有松英義内務省保安課長「それでは盲判を押すからね」

 続き。佐藤孝三郎は明治33年5月に内務省警保局図書課属として採用された。月給35円。当人にとっては金殿玉楼中の人物になったやうで、夢の如しだと喜んでゐる。
 局長は安楽兼道。初日に電話をかけるやうに言付かったが、架け方がわからず困ってゐると、関といふ老人が代りにやってくれたといふ時代。
 仕事は図書課新聞検閲係。毎日新聞を検閲する。同僚の前田千賀良は江戸っ子で文字もうまく、彼から指導を受けた。他の仕事は知事宛の公文書作成で、型があるので苦労した。
 文章を内務次官の小松原英太郎に褒められたのち、外字新聞係に転属。語学は自信がなかったが、同僚の東譲三郎が堪能だった。
 興味深いのは、佐藤採用時のいきさつ。神山閏次といふ内務省参事官、のちの内務省警保局図書課長が高文試験の指導にやってきて、佐藤は半年ほど出席。遠足で文学や哲学などについても語り合ふほど親しくなってゐた。
 

かの図書課に欠員を生ぜし時、神山課長は早速余の履歴書を提げて局長安楽氏にその採用を懇請し給いしが、その時局長は一人の候補者を自身にも持ち給いければ、「実は神山君、僕にも一人適当と思われる人物があるのだが」と言われた。これを聞くや神山氏は決然顔色を変じ「余は今日まで本省に勤務、自らの部下は自らの選択により採用し得べしと信じいたり。然るに、今やそのこと能わざるならば、余は余の職責を完全に遂行し得ず。潔く身を退かんのみ」と語られた。

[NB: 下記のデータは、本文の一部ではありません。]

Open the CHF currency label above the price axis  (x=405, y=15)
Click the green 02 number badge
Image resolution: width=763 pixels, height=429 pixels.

 神山は、佐藤を採用できなければ退職するとまで言って安楽に迫った。安楽の方はどうしても自分の候補を採用したいといふほどではなかったので、晴れて佐藤が採用に決した。「余はこれを聞きて、神山氏の職を賭して推挽せられしを知って感泣の他なく、永く再生の恩を肝に銘じて忘れざる次第である」。
 
 内務省保安課長だった有松英義も出てくる。

出張報告書の分厚きを持参せるに、有松氏は片笑みて「こんなに沢山紙数があれば、誰も一々読まぬからよいね」と言われつつ「それで内容は大丈夫かい」と聞かれ、「それでは盲判を押すからね」と言われて処理された。何となく空とぼけたるところありて、然も常に後輩の観察を怠らぬ人であった。

 読まねばならぬ文書が多いので、有松課長のやうに昼行灯を装はなければ務まらなかったのであらう。
 
 佐藤は上司や同僚に恵まれてゐるなあ…。